De plus, l’intervention d’équipes externes, aussi compétentes soient-elles, peut créer une fragilité si les partenariats ne sont pas renouvelés ou si le budget vient à manquer. Certains redoutent aussi un effet « performatif » : les élèves pourraient considérer ces journées comme un simple exercice institutionnel, sans réelle appropriation des messages. Enfin, l’absence d’un volet numérique sur le cyberharcèlement, omniprésent dans la vie quotidienne des jeunes, limite le spectre de sensibilisation aux seules interactions physiques.

Quel avenir pour la lutte contre le harcèlement en milieu scolaire ?

Au-delà de l’ESPA d’Andenne, de nombreux établissements wallons et flamands mettent en place des cellules bien-être ou des programmes similaires. Reste à savoir comment mesurer leurs effets concrets : le nombre de signalements, l’évolution du climat scolaire, le suivi psychologique des victimes ou encore le témoignage des enseignants.
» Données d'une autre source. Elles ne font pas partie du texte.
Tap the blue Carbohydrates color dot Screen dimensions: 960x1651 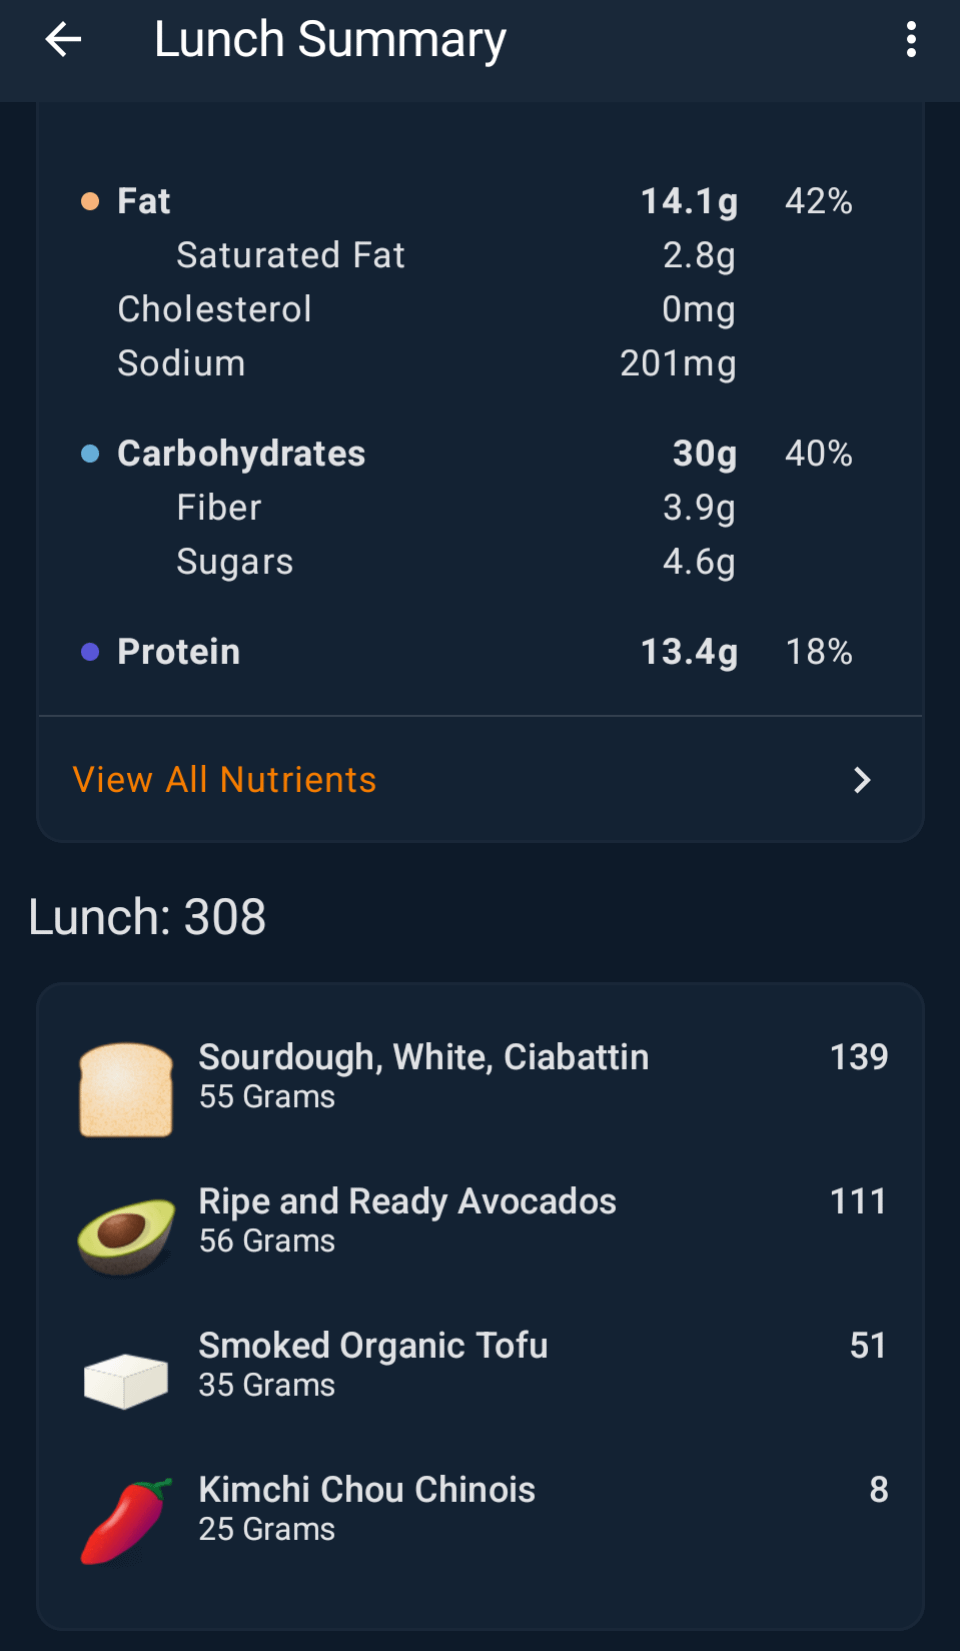[x=90, y=454]
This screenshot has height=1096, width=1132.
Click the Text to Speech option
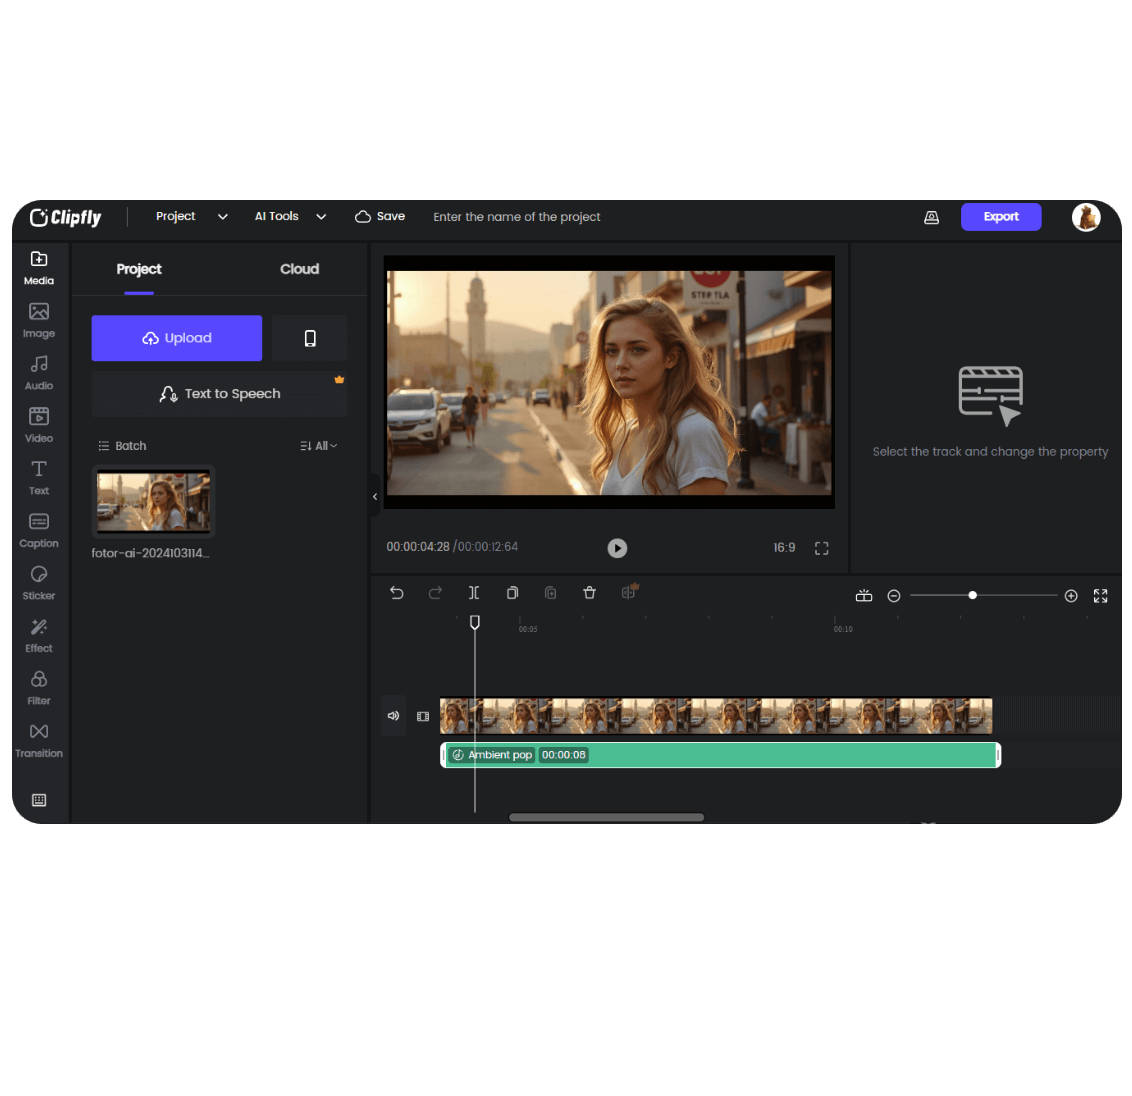219,393
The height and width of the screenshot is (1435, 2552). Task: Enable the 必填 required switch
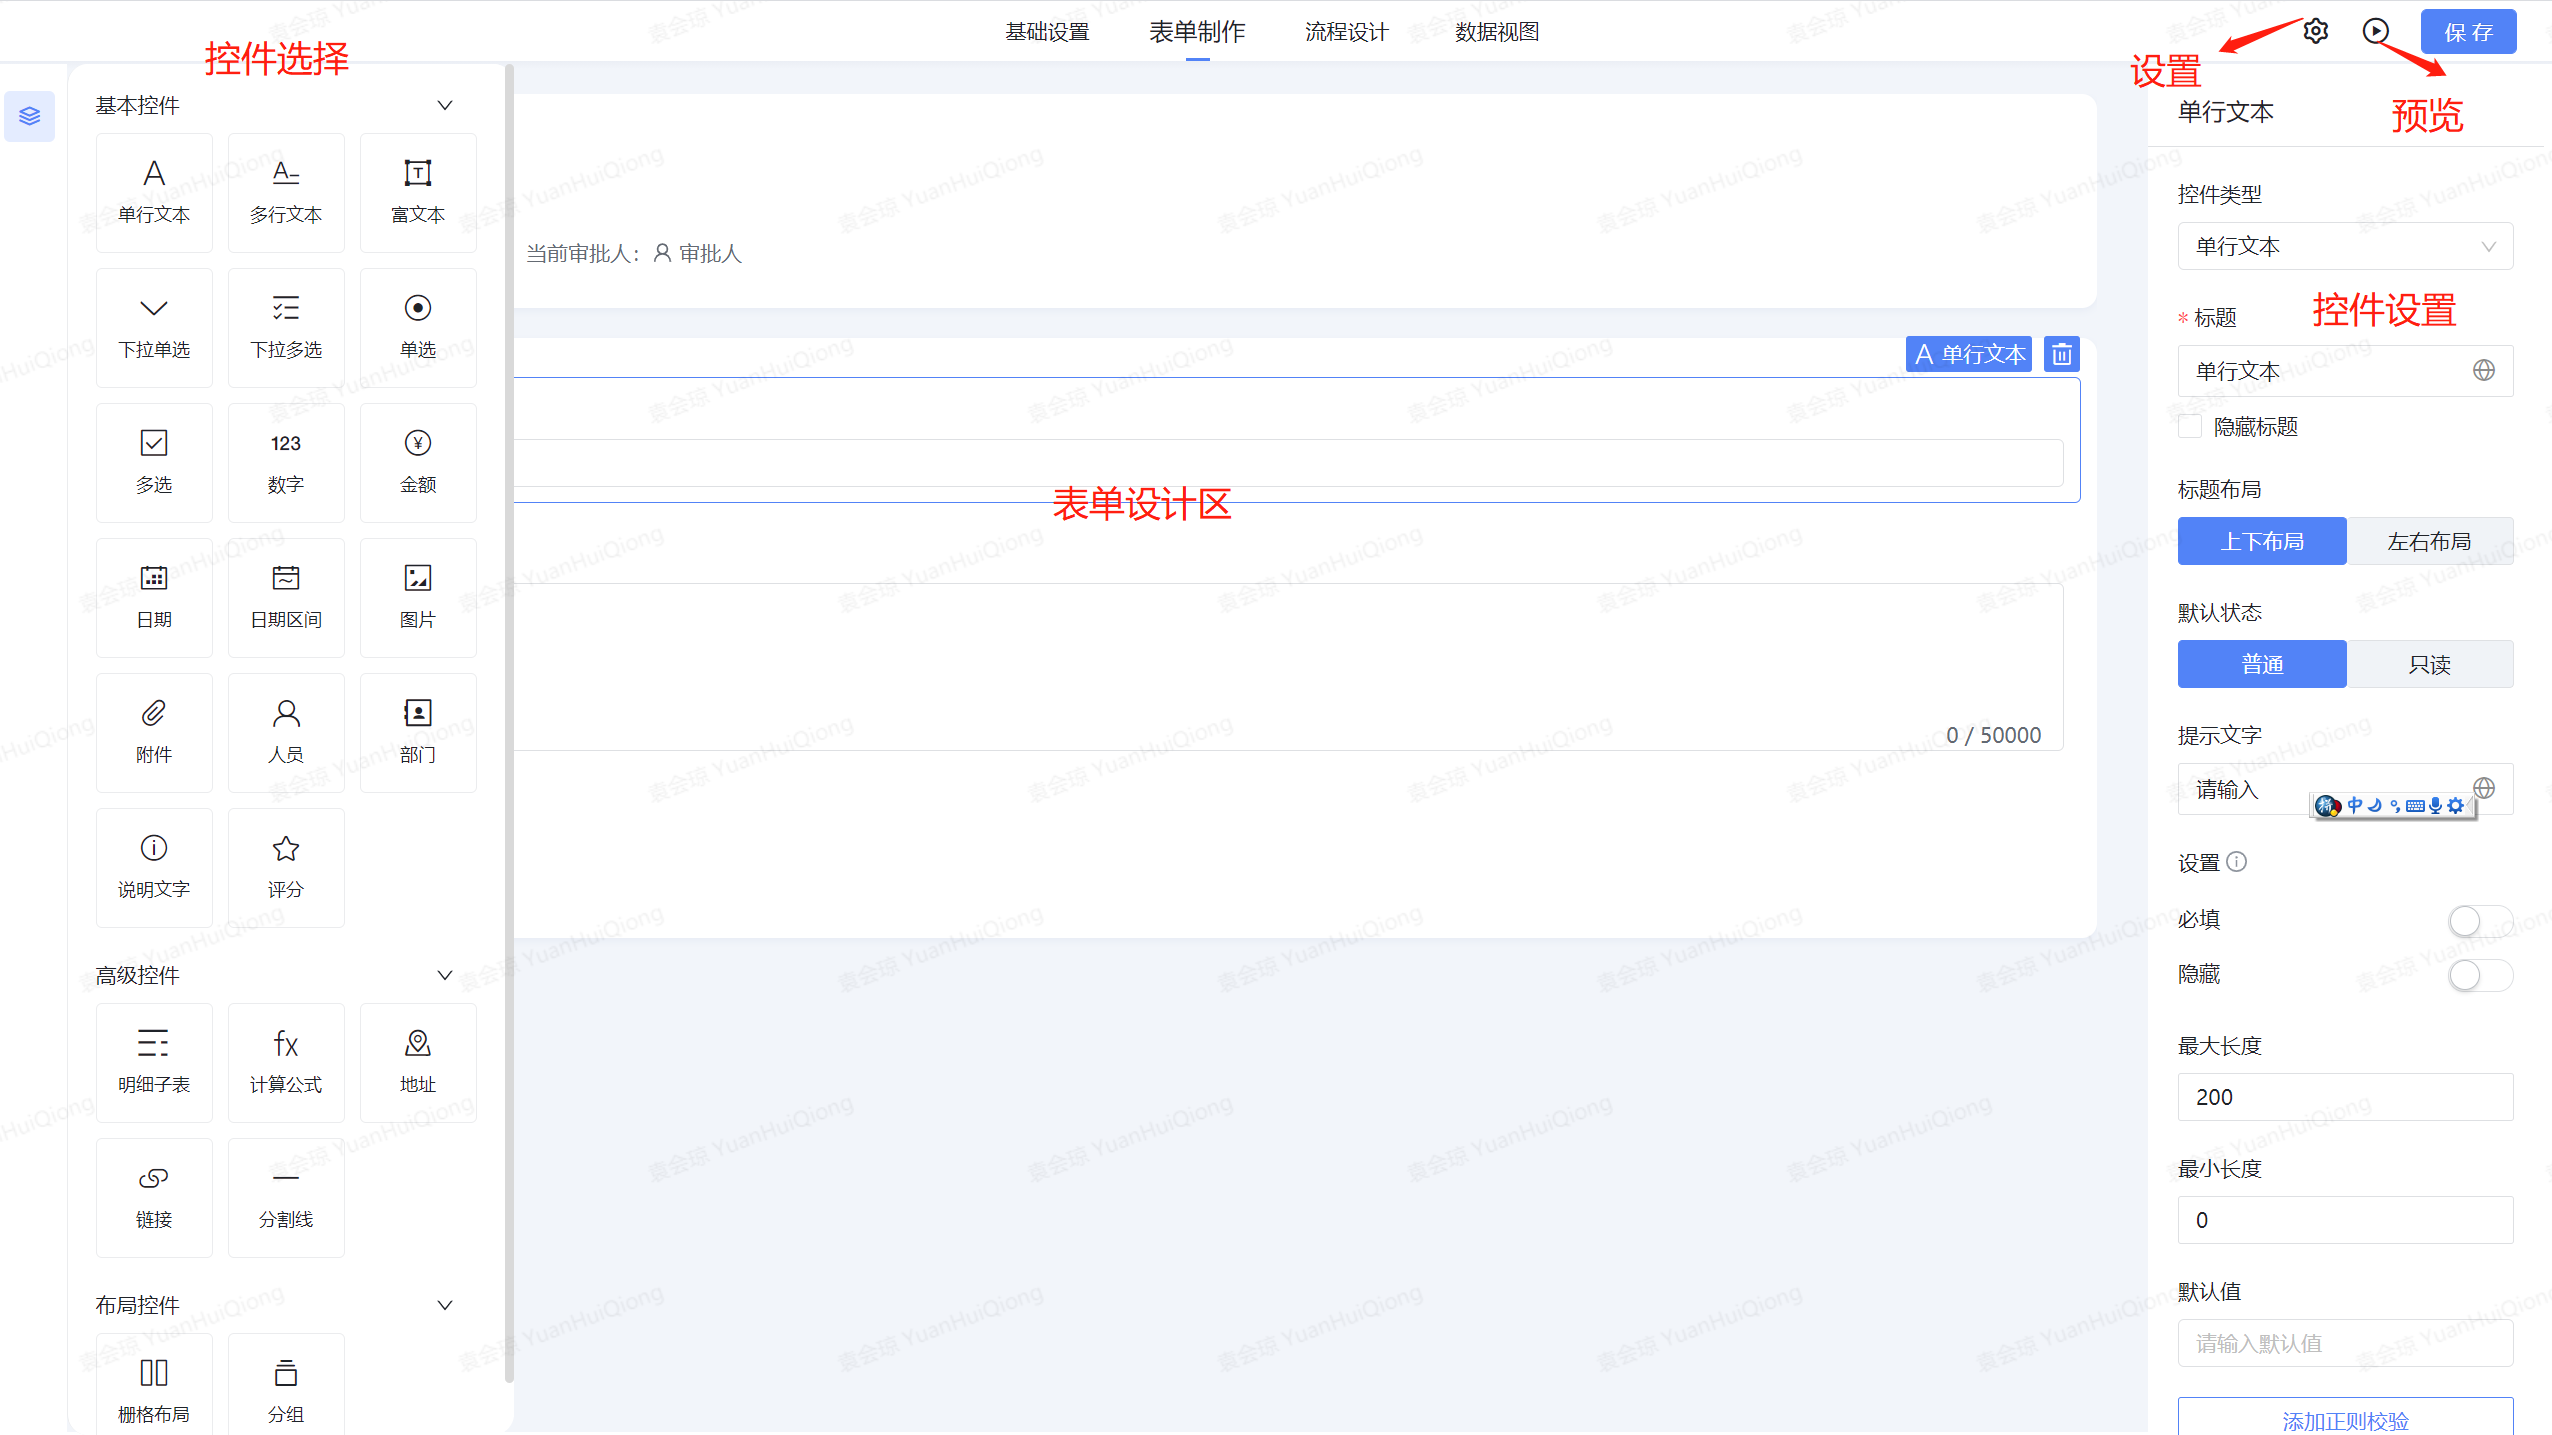tap(2479, 920)
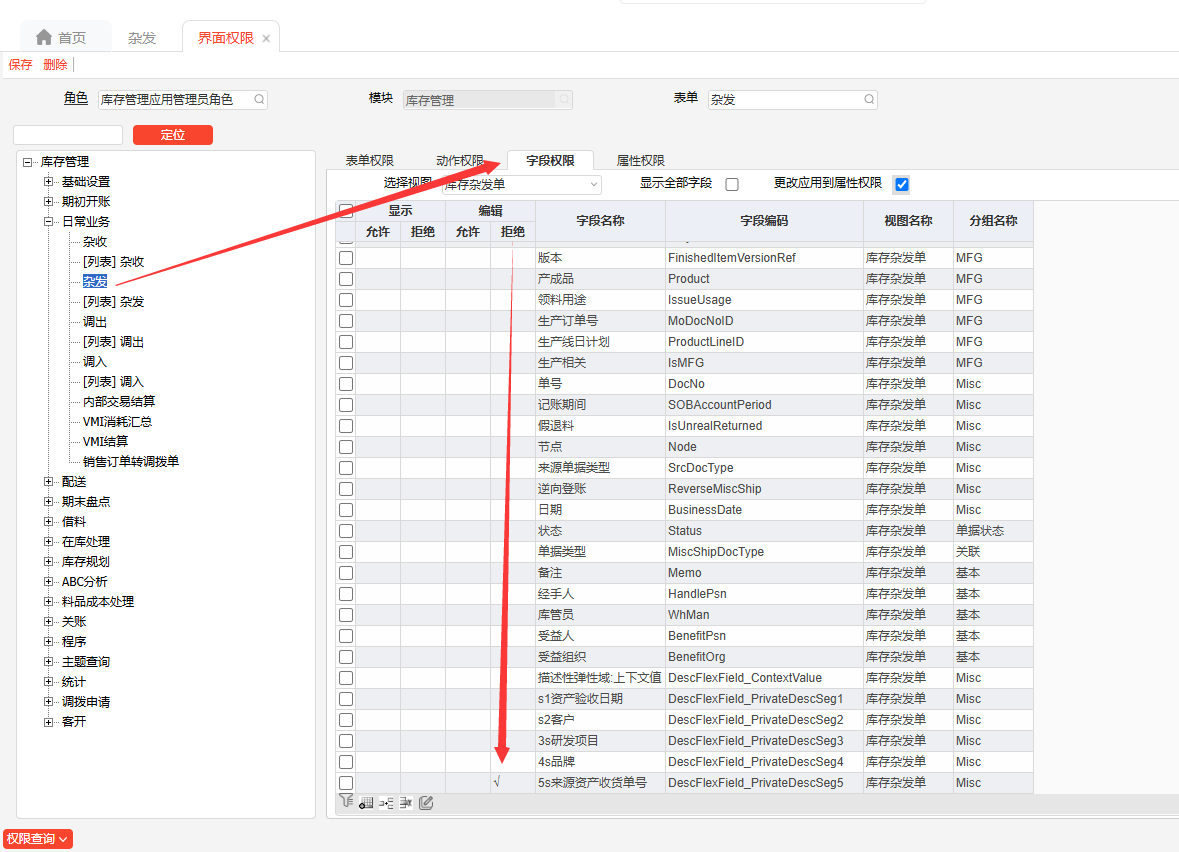The image size is (1179, 852).
Task: Click the filter funnel icon below the grid
Action: (346, 801)
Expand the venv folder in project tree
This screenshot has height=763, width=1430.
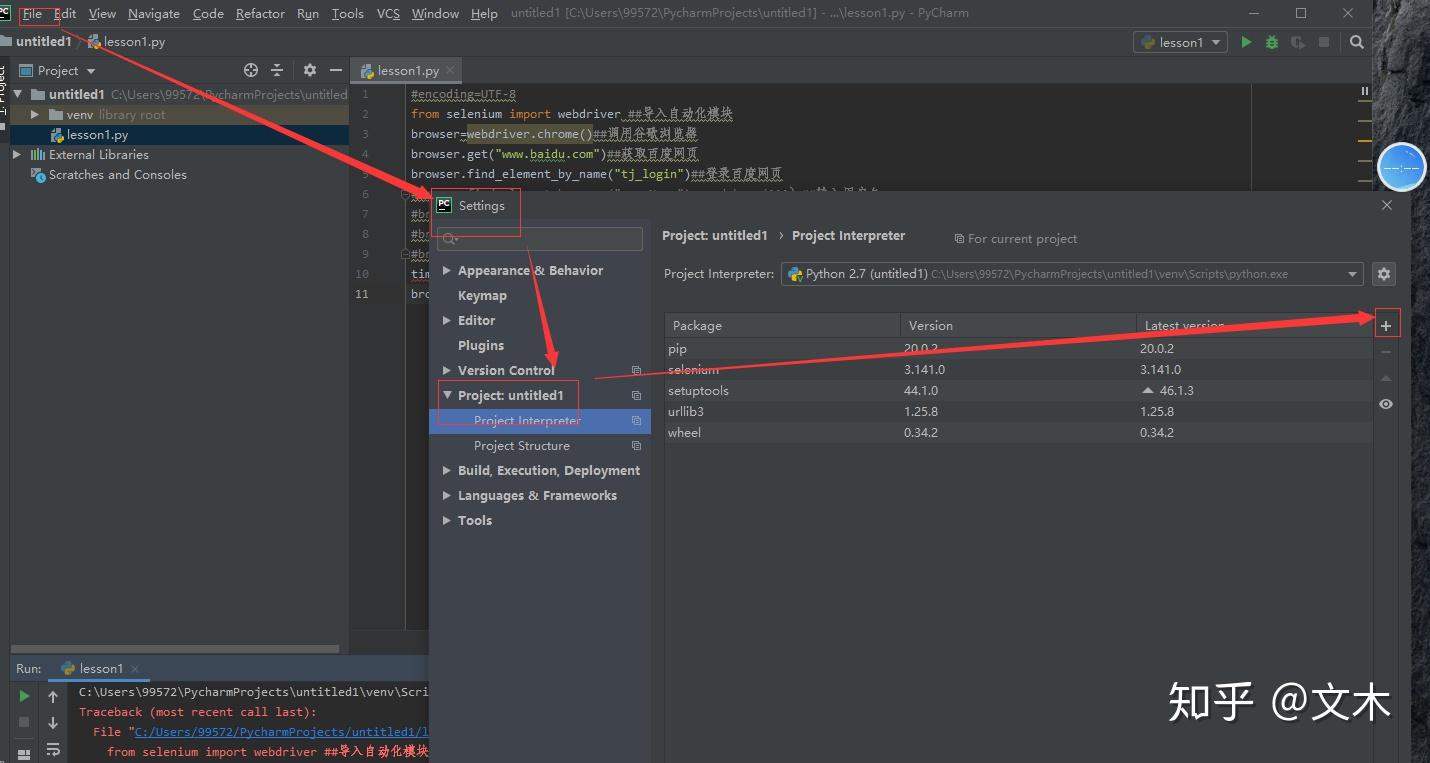coord(35,115)
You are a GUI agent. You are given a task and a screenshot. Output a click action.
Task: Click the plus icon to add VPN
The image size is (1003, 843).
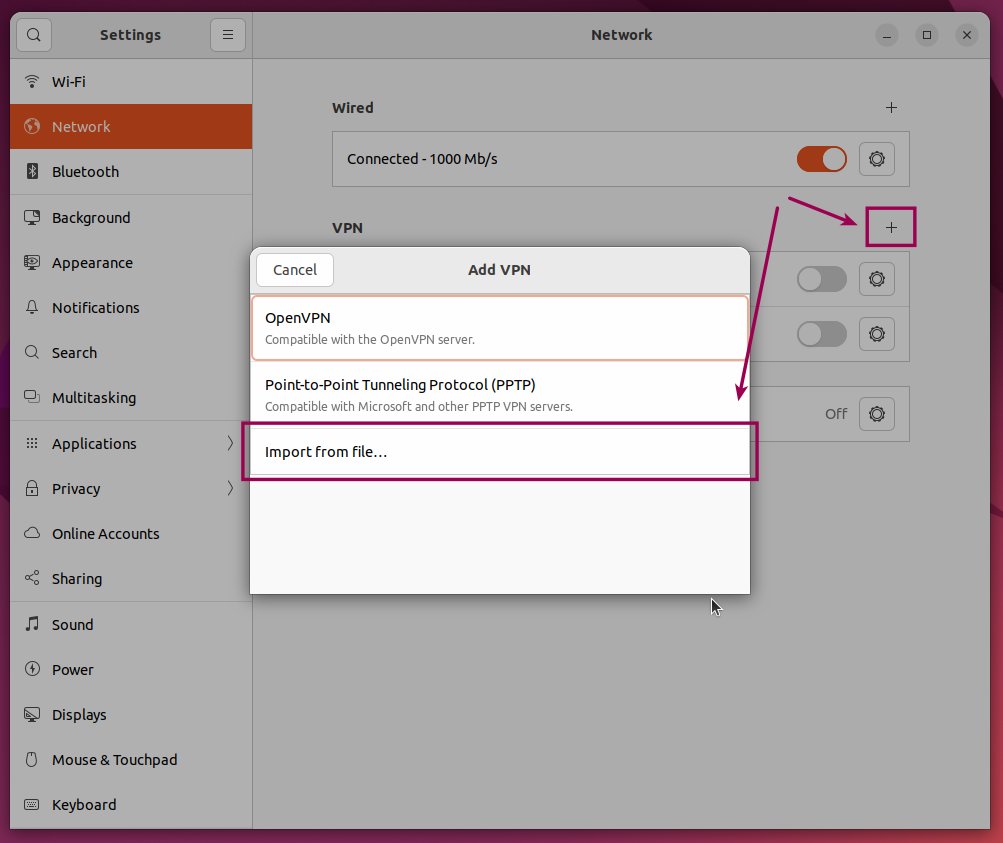point(891,228)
L’enjeu est d’inscrire ces démarches dans une feuille de route durable, avec des indicateurs de succès et une formation continue des équipes éducatives.

Par ailleurs, la question de l’extension de ces initiatives à toutes les filières et à l’ensemble des niveaux scolaires se pose. Comment impliquer systématiquement les élèves de 1re à 6e année, et pas seulement ceux destinés aux métiers de l’éducation ? Le renforcement du volet genre invite également à diversifier les approches : intégrer des ateliers sur le harcèlement en ligne, sur la pression entre pairs et sur les stéréotypes de genre pourrait enrichir le dispositif.

À terme, l’objectif est de bâtir un réseau d’écoles pilotes en Belgique francophone, échangeant leurs bonnes pratiques et évaluant leurs résultats. Le théâtre d’action a prouvé son efficacité pour éveiller les consciences, mais il doit être complété par des ressources psychologiques, un suivi régulier et une évaluation scientifique. Seule une démarche structurée, co-construite avec les élèves, les enseignants et les associations, permettra de faire reculer durablement le harcèlement à l’école et dans l’espace public.